* **What this task involves**
Identify each line of the data below that contains the word "folder", and copy those lines out in full.

* **Material to process**
○ ○ ○ ○

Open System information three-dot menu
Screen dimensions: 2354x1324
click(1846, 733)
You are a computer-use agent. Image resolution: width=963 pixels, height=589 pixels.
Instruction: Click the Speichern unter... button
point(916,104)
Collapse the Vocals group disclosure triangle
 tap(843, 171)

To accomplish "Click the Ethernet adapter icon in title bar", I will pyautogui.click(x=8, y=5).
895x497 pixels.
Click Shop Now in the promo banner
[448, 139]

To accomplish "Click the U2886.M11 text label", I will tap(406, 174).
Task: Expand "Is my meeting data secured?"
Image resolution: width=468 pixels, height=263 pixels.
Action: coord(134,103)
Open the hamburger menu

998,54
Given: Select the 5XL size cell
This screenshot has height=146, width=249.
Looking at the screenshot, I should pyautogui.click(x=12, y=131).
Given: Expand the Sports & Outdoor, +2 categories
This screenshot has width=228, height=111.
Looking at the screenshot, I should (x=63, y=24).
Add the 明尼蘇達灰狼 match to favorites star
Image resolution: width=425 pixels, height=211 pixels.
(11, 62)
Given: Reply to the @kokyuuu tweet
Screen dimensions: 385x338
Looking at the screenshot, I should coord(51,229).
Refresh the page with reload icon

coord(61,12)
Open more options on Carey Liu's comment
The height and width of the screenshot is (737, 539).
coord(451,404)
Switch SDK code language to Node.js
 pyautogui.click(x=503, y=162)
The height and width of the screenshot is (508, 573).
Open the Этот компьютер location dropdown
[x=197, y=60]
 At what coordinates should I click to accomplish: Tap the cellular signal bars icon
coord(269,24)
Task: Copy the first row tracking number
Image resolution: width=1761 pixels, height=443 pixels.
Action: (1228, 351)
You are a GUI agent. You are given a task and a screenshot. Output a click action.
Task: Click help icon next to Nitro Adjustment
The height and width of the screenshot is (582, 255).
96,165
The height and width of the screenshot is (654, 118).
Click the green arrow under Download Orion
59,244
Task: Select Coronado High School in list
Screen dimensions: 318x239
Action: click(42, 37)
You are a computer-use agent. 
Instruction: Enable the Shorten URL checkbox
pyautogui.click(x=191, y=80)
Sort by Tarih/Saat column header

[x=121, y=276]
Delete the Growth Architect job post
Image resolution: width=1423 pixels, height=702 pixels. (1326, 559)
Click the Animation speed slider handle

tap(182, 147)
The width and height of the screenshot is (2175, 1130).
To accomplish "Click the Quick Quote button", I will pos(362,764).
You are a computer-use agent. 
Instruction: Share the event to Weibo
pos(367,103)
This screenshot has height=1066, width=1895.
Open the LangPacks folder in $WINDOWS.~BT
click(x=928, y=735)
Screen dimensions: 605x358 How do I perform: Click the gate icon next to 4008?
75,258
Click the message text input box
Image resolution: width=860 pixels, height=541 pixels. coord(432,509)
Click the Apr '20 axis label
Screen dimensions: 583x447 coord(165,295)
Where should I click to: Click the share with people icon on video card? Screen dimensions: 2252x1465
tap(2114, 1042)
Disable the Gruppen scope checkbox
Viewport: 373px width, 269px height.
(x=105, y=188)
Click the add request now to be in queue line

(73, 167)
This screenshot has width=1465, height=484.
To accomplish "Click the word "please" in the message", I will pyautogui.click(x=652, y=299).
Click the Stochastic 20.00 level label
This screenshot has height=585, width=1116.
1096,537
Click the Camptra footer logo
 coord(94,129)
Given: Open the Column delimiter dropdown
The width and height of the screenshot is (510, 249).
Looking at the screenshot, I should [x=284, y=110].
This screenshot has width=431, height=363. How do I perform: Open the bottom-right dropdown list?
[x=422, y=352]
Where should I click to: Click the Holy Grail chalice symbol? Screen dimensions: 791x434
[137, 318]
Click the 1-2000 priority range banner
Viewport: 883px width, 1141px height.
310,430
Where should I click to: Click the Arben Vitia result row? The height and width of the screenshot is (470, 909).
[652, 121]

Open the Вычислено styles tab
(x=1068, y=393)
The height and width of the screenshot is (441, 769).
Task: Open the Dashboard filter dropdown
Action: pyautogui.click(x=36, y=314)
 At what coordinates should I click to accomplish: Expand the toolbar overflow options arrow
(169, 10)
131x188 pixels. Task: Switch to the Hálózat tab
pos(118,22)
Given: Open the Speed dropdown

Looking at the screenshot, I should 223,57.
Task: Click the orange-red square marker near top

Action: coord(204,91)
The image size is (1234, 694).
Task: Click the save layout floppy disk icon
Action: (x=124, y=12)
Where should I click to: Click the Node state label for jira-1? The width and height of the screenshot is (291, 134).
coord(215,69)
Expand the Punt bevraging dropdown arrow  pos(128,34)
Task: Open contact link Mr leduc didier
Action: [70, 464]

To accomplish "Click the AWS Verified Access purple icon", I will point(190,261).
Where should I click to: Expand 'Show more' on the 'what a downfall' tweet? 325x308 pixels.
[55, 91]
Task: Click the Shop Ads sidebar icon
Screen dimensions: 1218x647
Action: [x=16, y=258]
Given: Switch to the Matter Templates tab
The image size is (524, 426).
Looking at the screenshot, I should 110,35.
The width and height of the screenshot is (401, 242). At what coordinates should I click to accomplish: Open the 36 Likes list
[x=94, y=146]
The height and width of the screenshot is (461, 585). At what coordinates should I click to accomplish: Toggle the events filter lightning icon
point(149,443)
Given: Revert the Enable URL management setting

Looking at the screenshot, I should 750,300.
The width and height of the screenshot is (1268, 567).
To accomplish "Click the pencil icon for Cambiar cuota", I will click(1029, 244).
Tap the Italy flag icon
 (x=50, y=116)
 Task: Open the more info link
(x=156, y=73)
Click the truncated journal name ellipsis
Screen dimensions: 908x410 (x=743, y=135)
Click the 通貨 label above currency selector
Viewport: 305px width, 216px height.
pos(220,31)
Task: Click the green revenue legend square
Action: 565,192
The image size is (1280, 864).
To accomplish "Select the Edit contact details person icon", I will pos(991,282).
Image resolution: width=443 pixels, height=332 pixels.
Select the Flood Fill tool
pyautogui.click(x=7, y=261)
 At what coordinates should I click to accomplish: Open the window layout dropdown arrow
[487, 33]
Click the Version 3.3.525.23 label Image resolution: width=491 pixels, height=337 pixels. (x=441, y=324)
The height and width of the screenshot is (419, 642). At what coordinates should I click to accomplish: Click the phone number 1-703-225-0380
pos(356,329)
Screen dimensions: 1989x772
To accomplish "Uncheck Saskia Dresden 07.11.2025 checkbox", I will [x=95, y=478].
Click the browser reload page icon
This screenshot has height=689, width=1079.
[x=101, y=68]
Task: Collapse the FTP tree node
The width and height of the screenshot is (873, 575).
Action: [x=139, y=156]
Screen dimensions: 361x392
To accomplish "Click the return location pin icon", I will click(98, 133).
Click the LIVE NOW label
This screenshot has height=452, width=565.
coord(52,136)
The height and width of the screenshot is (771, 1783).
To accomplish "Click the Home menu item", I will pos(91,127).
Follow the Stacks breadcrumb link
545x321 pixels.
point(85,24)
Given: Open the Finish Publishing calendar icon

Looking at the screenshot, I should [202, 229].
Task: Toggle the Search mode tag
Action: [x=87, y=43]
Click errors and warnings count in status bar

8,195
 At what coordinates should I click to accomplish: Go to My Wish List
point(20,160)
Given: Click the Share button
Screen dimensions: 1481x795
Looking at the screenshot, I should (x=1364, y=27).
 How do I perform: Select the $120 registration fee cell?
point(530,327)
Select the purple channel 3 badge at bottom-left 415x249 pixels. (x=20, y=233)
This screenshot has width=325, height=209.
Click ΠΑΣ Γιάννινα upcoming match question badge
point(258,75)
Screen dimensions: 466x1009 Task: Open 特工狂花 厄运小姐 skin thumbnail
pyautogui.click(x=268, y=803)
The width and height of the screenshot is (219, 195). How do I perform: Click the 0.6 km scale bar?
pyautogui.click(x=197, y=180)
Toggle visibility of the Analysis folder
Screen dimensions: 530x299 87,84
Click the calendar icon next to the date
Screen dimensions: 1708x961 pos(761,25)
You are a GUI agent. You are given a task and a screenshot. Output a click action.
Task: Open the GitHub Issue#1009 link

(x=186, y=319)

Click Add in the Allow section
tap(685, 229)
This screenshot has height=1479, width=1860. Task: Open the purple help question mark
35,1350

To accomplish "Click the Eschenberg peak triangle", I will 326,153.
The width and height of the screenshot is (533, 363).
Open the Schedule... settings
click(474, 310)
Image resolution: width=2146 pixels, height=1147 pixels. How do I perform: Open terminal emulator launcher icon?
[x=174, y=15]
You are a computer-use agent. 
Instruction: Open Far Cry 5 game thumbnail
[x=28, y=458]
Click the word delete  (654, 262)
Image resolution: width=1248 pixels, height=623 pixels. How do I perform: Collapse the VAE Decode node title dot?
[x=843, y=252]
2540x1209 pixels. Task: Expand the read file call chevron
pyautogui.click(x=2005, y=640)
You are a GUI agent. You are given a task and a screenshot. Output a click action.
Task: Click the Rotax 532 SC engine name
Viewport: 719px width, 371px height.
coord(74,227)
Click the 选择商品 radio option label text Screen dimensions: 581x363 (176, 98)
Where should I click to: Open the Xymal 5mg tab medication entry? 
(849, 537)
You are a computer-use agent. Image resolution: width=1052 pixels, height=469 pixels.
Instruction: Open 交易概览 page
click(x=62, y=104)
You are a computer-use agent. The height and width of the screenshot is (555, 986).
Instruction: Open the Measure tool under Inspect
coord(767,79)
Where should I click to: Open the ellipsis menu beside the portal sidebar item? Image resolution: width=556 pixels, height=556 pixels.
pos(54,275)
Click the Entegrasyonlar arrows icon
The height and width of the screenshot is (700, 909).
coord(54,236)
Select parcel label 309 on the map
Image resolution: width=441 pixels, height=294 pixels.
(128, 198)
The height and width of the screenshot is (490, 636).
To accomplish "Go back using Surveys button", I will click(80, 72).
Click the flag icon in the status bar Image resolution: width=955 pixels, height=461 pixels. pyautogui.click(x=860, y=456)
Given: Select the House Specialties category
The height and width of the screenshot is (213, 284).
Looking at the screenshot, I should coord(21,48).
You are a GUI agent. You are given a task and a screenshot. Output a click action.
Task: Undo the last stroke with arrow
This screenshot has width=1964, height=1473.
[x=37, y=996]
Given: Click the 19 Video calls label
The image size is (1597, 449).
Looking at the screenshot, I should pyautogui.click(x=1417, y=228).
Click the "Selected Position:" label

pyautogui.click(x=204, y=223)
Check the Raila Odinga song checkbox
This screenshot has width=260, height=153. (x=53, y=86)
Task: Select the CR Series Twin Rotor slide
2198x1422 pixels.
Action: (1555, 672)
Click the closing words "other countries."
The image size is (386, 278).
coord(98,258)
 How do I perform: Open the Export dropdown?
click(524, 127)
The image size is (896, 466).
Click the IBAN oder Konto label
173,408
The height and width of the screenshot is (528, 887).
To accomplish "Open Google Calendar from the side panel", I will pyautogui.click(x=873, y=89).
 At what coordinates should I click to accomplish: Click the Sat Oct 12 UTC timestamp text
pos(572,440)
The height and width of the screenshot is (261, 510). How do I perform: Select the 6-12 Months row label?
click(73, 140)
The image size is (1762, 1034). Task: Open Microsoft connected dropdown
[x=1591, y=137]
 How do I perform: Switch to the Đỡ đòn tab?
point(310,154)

○ ○ ○ ○

* **Written solution**
Open the LangPacks folder in $WINDOWS.~BT
Toggle visibility of the Analysis folder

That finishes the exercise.